• PROBLEM REQUIREMENTS:
Lines below that include the word "toolbar" should each be copied.

• MATERIAL PROVIDED:
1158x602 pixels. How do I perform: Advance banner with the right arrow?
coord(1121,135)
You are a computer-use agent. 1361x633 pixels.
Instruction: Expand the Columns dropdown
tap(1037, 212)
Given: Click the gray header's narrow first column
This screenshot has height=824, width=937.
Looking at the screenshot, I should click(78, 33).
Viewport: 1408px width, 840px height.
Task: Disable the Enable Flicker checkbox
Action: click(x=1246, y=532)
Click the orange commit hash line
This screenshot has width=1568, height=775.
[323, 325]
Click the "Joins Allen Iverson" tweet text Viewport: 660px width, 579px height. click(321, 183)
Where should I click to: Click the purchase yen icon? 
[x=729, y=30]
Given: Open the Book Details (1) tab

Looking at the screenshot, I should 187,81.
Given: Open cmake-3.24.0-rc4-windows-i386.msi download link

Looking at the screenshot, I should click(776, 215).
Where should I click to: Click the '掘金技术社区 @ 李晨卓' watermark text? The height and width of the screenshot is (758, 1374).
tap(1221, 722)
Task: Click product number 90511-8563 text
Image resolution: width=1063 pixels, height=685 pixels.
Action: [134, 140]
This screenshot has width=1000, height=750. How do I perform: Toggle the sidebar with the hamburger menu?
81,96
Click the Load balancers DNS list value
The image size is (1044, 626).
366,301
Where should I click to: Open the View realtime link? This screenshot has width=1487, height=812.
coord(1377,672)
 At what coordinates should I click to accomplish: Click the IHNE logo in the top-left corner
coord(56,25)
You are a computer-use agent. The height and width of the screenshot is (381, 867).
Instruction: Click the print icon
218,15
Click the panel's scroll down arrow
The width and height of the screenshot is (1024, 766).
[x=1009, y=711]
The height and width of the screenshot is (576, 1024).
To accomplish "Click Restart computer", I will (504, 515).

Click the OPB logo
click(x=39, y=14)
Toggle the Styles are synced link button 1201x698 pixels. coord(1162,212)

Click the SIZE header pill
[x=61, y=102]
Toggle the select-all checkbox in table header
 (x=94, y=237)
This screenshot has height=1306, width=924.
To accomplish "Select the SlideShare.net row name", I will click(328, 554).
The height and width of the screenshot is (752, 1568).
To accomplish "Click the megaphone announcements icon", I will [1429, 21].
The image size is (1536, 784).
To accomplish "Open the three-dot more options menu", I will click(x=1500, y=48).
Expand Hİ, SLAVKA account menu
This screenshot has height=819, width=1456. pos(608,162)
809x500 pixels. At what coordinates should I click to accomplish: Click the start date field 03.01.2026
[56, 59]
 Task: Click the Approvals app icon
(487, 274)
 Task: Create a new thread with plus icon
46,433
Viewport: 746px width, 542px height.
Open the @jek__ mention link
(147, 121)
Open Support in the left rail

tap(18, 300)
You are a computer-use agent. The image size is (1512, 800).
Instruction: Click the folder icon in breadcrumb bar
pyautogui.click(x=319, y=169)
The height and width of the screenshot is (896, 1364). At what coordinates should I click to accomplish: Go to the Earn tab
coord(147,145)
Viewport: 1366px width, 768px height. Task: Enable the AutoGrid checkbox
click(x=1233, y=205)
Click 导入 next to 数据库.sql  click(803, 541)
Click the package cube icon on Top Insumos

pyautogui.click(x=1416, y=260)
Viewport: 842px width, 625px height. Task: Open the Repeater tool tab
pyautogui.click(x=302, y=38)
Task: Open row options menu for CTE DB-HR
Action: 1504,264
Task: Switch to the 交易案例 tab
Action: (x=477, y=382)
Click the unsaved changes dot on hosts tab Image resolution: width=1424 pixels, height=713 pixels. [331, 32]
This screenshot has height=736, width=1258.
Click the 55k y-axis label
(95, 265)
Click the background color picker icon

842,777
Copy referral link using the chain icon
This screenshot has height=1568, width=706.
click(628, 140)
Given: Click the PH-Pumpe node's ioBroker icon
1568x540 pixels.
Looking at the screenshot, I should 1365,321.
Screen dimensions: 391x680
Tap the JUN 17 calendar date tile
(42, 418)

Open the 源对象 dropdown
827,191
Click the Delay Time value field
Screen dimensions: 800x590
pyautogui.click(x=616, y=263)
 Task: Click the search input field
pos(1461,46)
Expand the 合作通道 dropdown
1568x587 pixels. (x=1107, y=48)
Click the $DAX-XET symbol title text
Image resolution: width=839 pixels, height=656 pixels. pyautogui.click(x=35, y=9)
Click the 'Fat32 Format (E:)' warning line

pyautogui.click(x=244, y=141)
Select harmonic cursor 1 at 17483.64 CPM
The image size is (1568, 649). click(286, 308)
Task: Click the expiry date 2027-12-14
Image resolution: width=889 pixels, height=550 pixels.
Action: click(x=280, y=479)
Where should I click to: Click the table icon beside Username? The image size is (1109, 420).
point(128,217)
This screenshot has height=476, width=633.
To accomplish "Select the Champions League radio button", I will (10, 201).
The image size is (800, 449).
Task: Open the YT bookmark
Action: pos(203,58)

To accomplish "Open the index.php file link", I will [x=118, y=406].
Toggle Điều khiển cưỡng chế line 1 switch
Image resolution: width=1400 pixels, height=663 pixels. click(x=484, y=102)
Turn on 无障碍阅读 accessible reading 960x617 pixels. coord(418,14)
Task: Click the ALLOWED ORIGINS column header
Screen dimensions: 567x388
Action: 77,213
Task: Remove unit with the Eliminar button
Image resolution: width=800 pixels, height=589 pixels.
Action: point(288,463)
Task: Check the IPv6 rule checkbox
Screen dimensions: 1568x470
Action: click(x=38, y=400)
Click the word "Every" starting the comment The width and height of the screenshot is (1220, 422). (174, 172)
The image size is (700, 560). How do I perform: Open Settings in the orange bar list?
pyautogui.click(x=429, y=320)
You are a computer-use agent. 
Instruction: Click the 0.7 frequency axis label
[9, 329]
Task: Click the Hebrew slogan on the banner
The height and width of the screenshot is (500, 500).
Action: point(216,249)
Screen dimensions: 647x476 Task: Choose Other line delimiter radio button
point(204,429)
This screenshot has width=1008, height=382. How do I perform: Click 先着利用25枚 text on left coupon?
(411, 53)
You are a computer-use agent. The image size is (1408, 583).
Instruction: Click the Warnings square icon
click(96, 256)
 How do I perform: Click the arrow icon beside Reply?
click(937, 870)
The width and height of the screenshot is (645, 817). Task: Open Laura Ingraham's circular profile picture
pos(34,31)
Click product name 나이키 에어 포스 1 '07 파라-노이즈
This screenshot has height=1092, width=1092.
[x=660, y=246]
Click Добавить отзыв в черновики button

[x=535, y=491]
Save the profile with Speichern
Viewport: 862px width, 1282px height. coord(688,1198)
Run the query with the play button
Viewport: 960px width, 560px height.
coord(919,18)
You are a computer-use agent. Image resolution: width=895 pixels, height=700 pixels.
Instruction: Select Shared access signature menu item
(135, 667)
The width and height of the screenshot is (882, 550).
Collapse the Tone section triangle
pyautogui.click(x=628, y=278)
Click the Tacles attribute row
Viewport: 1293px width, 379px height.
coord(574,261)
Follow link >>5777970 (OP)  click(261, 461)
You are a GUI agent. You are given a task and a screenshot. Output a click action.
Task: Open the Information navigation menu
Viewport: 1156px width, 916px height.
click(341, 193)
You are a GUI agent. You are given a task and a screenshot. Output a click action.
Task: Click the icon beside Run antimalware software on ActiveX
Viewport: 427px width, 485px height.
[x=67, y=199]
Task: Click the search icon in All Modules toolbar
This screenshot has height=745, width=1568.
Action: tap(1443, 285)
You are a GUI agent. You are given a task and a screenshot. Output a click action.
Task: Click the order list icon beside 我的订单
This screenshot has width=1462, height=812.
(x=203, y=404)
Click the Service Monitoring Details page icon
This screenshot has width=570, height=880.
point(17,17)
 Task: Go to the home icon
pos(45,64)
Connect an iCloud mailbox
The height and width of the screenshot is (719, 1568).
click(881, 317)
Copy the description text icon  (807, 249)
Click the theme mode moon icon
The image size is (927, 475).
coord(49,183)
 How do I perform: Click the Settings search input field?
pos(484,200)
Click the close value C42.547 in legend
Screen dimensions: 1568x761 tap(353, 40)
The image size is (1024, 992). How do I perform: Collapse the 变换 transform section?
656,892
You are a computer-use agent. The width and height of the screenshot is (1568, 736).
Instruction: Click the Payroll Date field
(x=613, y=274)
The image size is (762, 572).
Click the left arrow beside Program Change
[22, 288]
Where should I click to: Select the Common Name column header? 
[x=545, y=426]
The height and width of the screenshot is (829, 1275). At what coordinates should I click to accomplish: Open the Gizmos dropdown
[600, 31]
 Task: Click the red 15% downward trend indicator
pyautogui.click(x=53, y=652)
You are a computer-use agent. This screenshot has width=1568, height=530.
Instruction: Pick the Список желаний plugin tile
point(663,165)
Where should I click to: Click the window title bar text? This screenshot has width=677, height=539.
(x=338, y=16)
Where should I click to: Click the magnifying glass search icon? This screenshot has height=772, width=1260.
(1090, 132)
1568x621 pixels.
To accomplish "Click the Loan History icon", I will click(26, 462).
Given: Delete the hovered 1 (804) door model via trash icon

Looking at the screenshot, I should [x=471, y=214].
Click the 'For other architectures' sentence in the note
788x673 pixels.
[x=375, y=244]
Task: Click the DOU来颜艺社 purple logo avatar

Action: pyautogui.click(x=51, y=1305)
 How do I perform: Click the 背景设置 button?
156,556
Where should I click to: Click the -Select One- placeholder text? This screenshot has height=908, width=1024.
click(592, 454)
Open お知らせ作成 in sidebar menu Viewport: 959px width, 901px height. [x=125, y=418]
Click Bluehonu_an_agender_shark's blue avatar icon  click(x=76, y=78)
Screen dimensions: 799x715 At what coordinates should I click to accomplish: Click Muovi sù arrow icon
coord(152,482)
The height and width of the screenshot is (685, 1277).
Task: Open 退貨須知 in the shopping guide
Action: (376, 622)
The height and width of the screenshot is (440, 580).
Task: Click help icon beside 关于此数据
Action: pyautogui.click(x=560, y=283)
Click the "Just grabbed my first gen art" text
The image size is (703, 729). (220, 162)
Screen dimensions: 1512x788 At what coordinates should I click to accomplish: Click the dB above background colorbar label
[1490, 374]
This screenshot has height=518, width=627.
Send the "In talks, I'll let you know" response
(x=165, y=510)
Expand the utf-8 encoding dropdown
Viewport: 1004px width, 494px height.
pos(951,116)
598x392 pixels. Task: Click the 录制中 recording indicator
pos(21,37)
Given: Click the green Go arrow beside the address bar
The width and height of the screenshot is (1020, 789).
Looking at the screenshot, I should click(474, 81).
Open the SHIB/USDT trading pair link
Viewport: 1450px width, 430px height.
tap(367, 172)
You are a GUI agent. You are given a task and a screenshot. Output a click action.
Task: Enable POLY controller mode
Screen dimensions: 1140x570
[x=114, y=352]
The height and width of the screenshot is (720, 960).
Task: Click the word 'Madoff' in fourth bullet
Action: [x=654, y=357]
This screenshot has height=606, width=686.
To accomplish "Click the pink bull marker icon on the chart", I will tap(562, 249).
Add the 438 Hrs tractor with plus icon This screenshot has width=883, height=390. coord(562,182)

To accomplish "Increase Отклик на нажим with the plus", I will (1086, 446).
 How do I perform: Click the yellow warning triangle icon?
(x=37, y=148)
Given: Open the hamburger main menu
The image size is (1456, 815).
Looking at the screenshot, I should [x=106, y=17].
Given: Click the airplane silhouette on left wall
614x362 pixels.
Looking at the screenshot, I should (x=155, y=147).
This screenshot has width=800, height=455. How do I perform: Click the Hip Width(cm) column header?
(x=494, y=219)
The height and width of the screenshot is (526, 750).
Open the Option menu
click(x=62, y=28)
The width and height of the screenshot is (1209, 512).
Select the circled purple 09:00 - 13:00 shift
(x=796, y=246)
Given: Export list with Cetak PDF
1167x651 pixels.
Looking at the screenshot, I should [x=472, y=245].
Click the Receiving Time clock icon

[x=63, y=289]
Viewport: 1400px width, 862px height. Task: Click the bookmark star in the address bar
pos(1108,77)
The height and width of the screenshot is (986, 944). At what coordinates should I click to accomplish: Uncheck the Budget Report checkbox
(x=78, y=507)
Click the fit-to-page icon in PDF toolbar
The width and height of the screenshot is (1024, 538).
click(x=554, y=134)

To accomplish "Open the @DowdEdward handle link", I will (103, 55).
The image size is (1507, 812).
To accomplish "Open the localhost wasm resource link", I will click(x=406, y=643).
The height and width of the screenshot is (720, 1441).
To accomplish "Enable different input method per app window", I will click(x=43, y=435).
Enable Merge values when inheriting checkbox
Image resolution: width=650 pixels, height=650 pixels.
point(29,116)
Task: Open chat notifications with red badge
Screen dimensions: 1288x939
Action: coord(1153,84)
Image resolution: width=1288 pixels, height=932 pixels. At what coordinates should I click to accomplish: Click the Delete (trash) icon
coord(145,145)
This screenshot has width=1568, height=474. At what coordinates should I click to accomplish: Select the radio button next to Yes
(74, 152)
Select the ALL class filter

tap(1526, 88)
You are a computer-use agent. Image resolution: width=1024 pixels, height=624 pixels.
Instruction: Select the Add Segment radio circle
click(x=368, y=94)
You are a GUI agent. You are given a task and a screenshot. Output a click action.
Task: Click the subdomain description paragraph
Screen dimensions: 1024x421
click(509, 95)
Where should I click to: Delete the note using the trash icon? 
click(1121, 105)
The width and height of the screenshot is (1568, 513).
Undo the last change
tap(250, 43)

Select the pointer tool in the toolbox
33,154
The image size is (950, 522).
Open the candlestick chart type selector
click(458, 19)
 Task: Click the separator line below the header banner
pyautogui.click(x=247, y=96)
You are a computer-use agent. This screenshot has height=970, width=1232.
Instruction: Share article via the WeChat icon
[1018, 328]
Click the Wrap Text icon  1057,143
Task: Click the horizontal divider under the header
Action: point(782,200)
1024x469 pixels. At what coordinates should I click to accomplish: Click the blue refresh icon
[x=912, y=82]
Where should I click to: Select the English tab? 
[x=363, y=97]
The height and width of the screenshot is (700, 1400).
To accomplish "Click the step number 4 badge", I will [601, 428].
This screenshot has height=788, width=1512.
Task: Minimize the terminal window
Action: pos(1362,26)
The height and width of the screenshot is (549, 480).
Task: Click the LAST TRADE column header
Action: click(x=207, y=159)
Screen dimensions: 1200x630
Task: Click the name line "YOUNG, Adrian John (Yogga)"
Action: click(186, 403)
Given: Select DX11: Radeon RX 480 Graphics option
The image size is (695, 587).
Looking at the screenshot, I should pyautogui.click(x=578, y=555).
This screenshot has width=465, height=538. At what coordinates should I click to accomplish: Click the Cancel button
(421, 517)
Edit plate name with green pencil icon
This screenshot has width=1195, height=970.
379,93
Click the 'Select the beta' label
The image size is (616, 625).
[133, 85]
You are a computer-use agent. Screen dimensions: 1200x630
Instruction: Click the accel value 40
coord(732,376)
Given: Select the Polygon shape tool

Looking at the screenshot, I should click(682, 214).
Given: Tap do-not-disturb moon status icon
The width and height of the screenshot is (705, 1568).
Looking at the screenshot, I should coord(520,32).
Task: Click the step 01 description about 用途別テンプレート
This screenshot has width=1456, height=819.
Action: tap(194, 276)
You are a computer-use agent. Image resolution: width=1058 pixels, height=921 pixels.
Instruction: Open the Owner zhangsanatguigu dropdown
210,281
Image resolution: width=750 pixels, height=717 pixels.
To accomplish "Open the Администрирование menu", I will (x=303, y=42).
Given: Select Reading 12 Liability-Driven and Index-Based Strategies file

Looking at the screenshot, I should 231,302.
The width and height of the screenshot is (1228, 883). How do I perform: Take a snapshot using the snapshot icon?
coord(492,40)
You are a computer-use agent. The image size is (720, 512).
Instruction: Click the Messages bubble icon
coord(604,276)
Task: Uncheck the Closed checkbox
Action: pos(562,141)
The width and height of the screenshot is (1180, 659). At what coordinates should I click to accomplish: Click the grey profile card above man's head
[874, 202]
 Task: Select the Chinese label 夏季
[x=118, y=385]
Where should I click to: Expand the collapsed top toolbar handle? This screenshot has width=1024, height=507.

• TASK OUTPUT:
Task: Click the search icon in All Modules toolbar
Click the fit-to-page icon in PDF toolbar
Where should I click to: Expand the collapsed top toolbar handle? This screenshot has width=1024, height=507.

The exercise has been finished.